[Data for review]
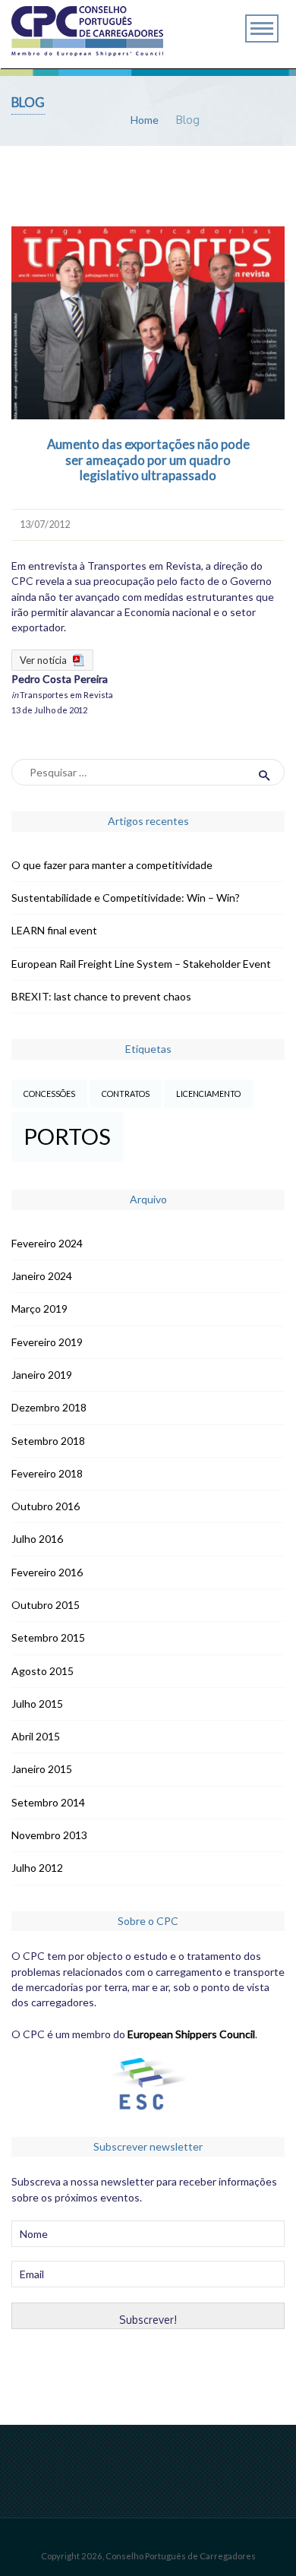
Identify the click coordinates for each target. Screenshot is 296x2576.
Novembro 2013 (49, 1834)
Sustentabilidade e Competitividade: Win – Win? (125, 897)
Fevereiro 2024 (47, 1243)
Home (145, 119)
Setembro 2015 (48, 1637)
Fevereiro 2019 (47, 1341)
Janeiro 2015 (41, 1768)
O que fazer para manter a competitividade (112, 864)
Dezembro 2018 (49, 1407)
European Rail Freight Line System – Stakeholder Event (141, 963)
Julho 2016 (37, 1538)
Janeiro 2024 (41, 1275)
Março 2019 (39, 1308)
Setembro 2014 (48, 1802)
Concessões (49, 1093)
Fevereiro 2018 (47, 1473)
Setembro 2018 (48, 1440)
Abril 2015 (35, 1736)
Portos (67, 1136)
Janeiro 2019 (41, 1374)
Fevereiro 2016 (47, 1572)
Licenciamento (208, 1093)
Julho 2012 (37, 1867)
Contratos (126, 1093)
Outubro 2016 (45, 1506)
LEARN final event (54, 930)
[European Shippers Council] (148, 2102)
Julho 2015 (37, 1703)
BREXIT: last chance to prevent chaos (101, 996)
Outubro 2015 (45, 1604)
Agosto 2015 (42, 1670)
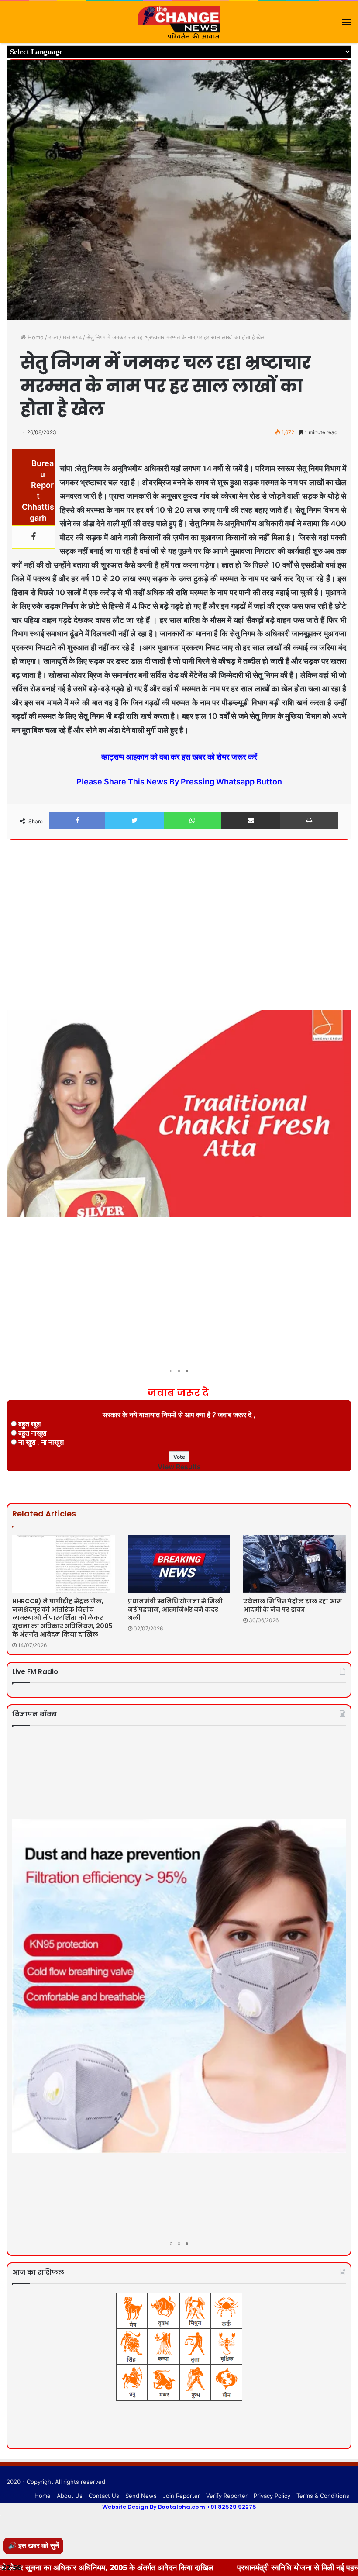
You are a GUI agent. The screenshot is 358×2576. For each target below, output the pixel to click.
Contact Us (104, 2495)
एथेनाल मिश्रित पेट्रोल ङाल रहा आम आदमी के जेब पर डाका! (292, 1605)
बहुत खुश (29, 1423)
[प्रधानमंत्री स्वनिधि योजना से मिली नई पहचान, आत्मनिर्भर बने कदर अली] (179, 1564)
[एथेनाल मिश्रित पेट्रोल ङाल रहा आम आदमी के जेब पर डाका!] (294, 1564)
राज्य (53, 337)
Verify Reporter (227, 2495)
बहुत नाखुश (32, 1433)
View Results (179, 1466)
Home (35, 337)
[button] (344, 870)
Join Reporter (181, 2495)
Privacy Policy (272, 2495)
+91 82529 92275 (231, 2507)
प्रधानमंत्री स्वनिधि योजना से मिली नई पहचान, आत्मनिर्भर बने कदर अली (175, 1609)
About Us (70, 2495)
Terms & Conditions (322, 2495)
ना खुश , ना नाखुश (41, 1442)
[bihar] (179, 22)
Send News (141, 2495)
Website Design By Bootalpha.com (153, 2507)
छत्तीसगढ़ (72, 337)
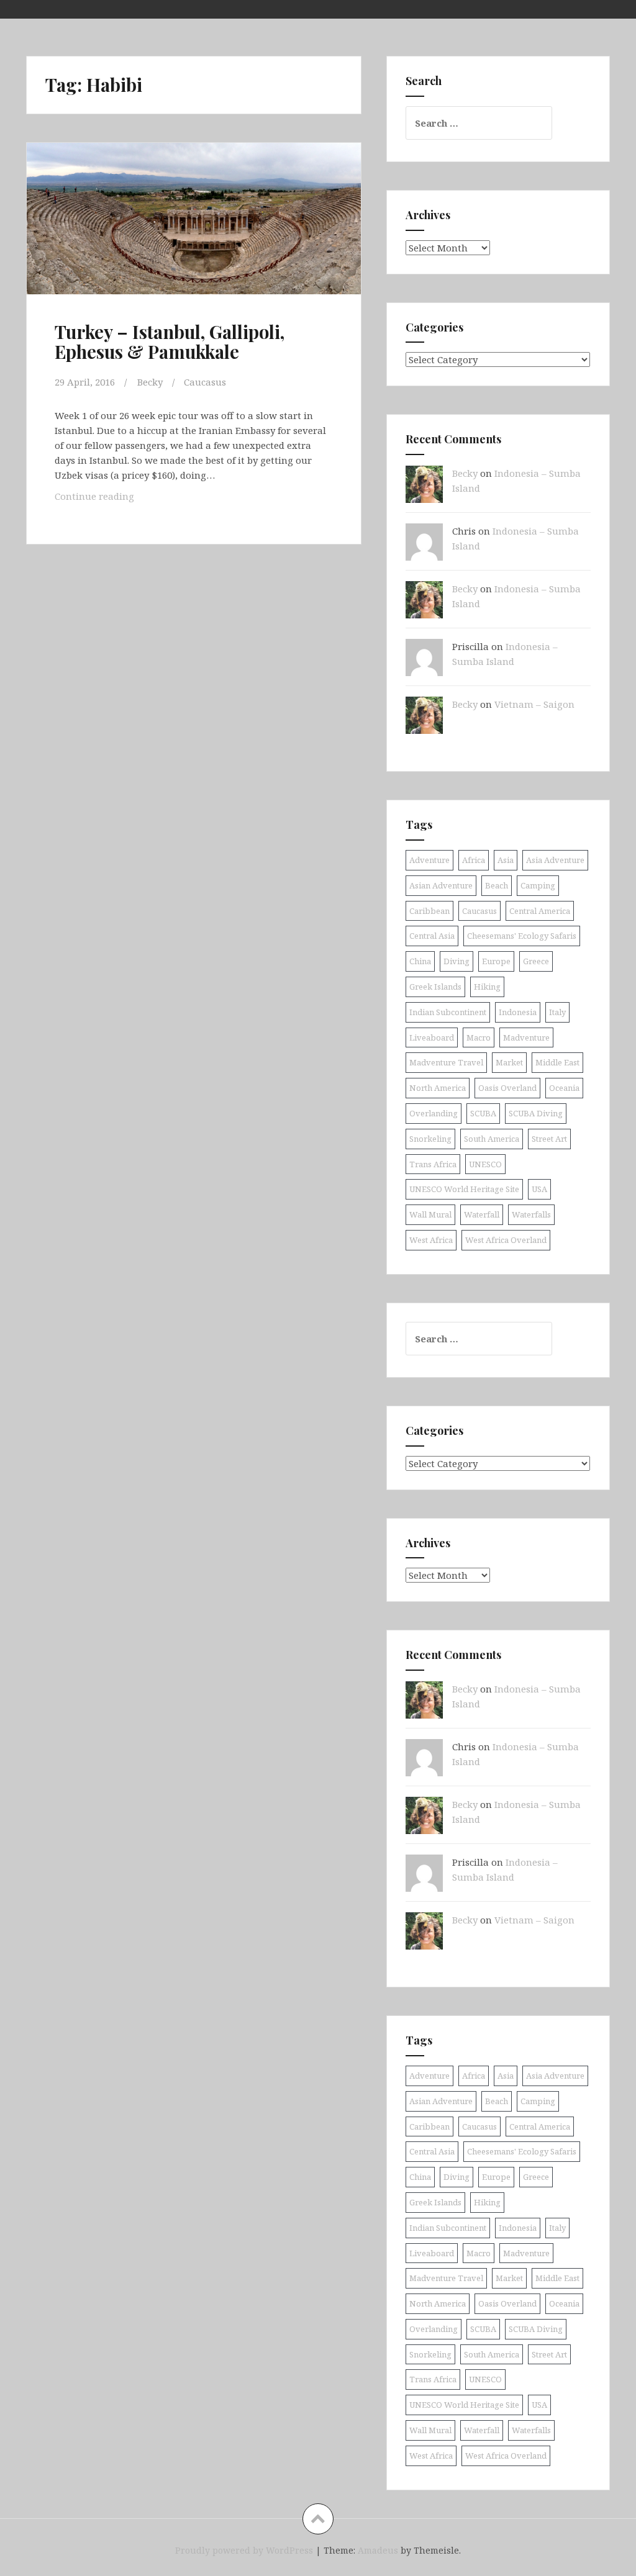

[About this task]
Transcribe all the records above word for word, without their images.

[Result of the exercise]
Identify the click coordinates for each target. Screenshot is 296x2576.
Novembro 2013 (49, 1834)
Sustentabilidade e Competitividade: Win – Win? (125, 897)
Fevereiro 2024 (47, 1243)
Home (145, 119)
Setembro 2015 (48, 1637)
Fevereiro 2019 (47, 1341)
Janeiro 2015 (41, 1768)
O que fazer para manter a competitividade (112, 864)
Dezembro 2018 (49, 1407)
European Rail Freight Line System – Stakeholder Event (141, 963)
Julho 2016 (37, 1538)
Janeiro 2024 (41, 1275)
Março 2019 (39, 1308)
Setembro 2014 (48, 1802)
Concessões (49, 1093)
Fevereiro 2018 (47, 1473)
Setembro 2018 (48, 1440)
Abril 2015 (35, 1736)
Portos (67, 1136)
Janeiro 2019 (41, 1374)
Fevereiro 2016 (47, 1572)
Licenciamento (208, 1093)
Julho 2012 (37, 1867)
Contratos (126, 1093)
Outubro 2016 (45, 1506)
LEARN final event (54, 930)
[European Shippers Council] (148, 2102)
Julho 2015 (37, 1703)
BREXIT: last chance to prevent chaos (101, 996)
Outubro 2015 (45, 1604)
Agosto 2015 (42, 1670)
You are a GUI agent. The screenshot is 358×2576. For each target below, output the pixel to click.
Contact Us (104, 2495)
एथेनाल मिश्रित पेट्रोल ङाल रहा आम आदमी के जेब पर डाका! (292, 1605)
बहुत खुश (29, 1423)
[प्रधानमंत्री स्वनिधि योजना से मिली नई पहचान, आत्मनिर्भर बने कदर अली] (179, 1564)
[एथेनाल मिश्रित पेट्रोल ङाल रहा आम आदमी के जेब पर डाका!] (294, 1564)
राज्य (53, 337)
Verify Reporter (227, 2495)
बहुत नाखुश (32, 1433)
View Results (179, 1466)
Home (35, 337)
[button] (344, 870)
Join Reporter (181, 2495)
Privacy Policy (272, 2495)
+91 82529 92275 (231, 2507)
प्रधानमंत्री स्वनिधि योजना से मिली नई पहचान, आत्मनिर्भर बने कदर अली (175, 1609)
About Us (70, 2495)
Terms & Conditions (322, 2495)
ना खुश , ना नाखुश (41, 1442)
[bihar] (179, 22)
Send News (141, 2495)
Website Design By Bootalpha.com (153, 2507)
छत्तीसगढ़ (72, 337)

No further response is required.